With GroqCloud, researchers can leverage leading open-source Large Language Models (LLMs) from providers like META, Google, and Mistral, who have built leading AI models according to industry benchmarks and human evaluation. The LPU Inference Engine makes it easy to conduct research, as well as test and deploy new generative AI applications and other AI workloads because it delivers 10x the speed while consuming just 1/10th the energy of comparable systems using GPUs for inference. Researchers can also access the Groq technology via the ALCF Argonne Leadership Compute Facility, which includes a GroqRack compute cluster that provides an extensible accelerator network of 9 GroqNode servers with a rotational multi-node network topology.
“Inference plays an increasingly pivotal role in the AI ecosystem of computing, data, software, and platforms researchers require to advance innovation and scientific discovery in a responsible manner for the country. Groq’s contribution to the NAIRR Pilot will enable researchers to access leading models, helping to realize their boldest research visions,” said Katie Antypas, director of the Office of Advanced Cyberinfrastructure at the U.S. National Science Foundation.

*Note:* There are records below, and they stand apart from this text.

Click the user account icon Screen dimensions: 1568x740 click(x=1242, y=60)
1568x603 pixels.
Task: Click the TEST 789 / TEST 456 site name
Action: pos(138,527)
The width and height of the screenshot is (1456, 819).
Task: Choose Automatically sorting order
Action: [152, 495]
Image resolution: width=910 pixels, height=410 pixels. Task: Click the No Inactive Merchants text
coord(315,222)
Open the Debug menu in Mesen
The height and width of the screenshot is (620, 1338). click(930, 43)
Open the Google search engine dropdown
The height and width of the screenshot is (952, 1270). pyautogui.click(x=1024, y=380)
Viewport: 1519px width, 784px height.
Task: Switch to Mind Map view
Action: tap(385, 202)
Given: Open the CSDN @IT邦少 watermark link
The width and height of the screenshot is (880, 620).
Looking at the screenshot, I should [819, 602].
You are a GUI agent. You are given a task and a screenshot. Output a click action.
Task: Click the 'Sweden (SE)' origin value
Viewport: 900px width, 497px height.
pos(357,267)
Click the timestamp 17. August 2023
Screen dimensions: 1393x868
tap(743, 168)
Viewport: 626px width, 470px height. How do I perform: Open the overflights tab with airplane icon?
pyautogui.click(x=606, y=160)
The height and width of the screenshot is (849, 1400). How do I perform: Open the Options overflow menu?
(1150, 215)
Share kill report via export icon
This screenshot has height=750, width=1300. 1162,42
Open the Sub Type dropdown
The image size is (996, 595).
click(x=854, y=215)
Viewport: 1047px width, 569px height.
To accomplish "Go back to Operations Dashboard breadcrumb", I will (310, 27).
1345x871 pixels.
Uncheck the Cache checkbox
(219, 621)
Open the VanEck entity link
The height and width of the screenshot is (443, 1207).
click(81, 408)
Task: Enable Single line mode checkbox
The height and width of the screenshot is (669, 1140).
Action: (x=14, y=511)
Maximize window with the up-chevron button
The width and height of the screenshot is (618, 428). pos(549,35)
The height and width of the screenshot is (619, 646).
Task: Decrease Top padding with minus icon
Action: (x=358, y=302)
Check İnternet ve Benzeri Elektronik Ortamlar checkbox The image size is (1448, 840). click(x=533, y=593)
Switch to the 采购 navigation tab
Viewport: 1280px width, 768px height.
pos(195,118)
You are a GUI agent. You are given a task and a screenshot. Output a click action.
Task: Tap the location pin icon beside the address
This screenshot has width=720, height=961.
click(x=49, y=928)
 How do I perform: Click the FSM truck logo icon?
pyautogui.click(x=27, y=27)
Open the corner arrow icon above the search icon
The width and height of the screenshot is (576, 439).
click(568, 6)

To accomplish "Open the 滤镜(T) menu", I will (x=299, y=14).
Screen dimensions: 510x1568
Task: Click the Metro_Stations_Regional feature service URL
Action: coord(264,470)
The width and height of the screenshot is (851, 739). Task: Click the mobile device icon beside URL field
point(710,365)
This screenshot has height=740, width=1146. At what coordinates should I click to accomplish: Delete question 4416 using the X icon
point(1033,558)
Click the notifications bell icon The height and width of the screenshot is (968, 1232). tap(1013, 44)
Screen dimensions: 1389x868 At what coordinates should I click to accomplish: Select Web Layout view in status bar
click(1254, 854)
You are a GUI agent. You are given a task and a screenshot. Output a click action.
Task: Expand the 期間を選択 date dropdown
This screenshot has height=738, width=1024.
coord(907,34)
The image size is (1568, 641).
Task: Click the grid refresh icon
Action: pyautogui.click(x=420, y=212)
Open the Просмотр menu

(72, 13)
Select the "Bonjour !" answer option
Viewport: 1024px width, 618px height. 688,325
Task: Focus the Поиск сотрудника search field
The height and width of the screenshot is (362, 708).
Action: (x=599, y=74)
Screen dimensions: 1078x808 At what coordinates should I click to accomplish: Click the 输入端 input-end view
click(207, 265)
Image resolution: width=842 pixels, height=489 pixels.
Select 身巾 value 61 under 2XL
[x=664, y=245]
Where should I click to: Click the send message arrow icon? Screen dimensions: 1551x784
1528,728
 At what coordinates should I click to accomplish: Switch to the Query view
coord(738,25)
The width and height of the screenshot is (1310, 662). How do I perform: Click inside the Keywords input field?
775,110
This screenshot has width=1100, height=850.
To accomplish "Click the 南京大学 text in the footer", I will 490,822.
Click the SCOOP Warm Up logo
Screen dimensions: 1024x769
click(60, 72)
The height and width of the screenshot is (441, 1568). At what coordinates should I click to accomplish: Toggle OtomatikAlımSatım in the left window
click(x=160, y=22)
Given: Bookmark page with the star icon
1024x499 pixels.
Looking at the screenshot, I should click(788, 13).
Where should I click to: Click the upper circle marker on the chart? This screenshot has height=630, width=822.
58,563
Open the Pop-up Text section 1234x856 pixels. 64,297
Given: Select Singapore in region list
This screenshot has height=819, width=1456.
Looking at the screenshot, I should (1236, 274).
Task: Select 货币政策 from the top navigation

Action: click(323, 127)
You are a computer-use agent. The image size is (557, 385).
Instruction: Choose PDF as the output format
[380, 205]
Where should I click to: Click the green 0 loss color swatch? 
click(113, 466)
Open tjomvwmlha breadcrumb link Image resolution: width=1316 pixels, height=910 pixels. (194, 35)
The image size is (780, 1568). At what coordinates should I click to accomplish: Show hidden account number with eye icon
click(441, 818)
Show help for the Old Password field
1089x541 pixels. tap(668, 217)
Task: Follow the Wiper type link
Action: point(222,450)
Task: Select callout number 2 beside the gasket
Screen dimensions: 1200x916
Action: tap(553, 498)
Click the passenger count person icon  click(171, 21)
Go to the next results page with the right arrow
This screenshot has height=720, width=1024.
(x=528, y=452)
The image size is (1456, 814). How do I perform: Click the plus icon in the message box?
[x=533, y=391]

The LPU Inference Engine is a new processing system developed to handle computationally intensive applications with sequential components, such as LLMs, audio, control systems, network observance, and more. While CPUs and GPUs excel in tasks related to data input and model training, they encounter challenges in executing at-scale inference in ultra-low, real-time workloads. Sub-optimal latency, throughput, power consumption, and a sequential processing nature adversely impact their effectiveness. Groq addressed these limitations when designing the LPU to ensure repeatable ultra-low latency without hindering performance.